The report stressed the need for “bulk” interception – though the three examples given where it had revealed specific threats were completely redacted for fear of “consequential damage to the national security of the UK”.
“We are satisfied that current legislative arrangements and practice are designed to prevent innocent people’s communications being read. Based on that understanding, we acknowledge that GCHQ’s bulk interception is a valuable capability that should remain available to them,” the report said.
But the UK is not under “blanket surveillance” from GCHQ, the review found.
It claimed that GCHQ was not “collecting or reading everyone's emails”, noting “they do not have the legal authority, the resources or the technical capability to do so.” It is however trying to break encryption products that keep users anonymous.
“These findings are reassuring. Nevertheless, they do not obviate the need for a thorough overhaul of the current, overly complicated, legislation.”
“There is a legitimate public expectation of openness and transparency in today’s society, and the security and intelligence agencies are not exempt from that.
“While we accept that they need to operate in secret if they are to be able to protect us from those who are plotting in secret to harm us, the government must make every effort to ensure that information is placed in the public domain when it is safe to do so.”
Hazel Blears, who stood in for Malcolm Rifkind after he resigned as committee chair, said: “All those who contributed to our inquiry agreed that the security and intelligence agencies have a crucial role protecting UK citizens from threats to their safety.

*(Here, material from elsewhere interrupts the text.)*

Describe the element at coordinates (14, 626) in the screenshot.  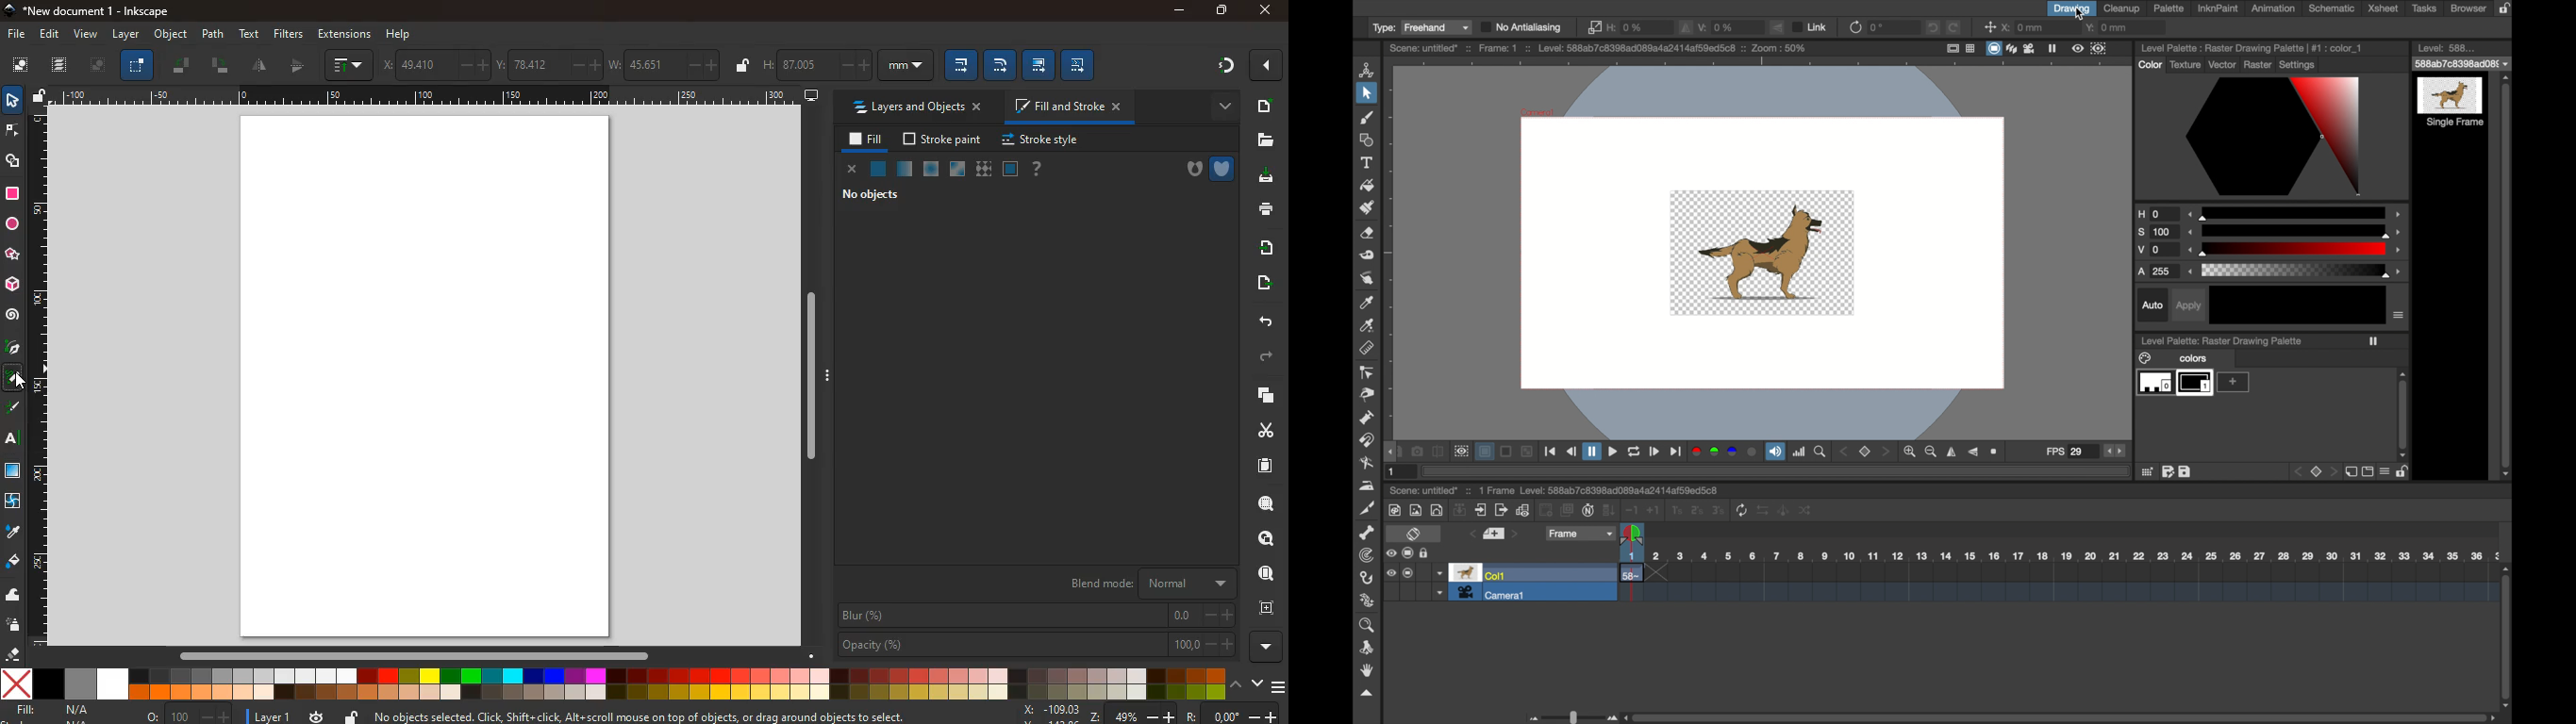
I see `spray` at that location.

“The importance of this work is reflected in the fact that the agencies have been given legal authority to use a range of intrusive powers which they use to generate leads, to discover threats, to identify those who are plotting in secret against the UK and to track those individuals.
“However, in a democratic society those powers cannot be unconstrained: limits and safeguards are essential. In the UK, investigative action which intrudes into an individual’s privacy can only be taken where it is for a lawful purpose and is determined to be necessary and proportionate. The question we have considered is whether the intrusion is justified and whether the safeguards are sufficient.”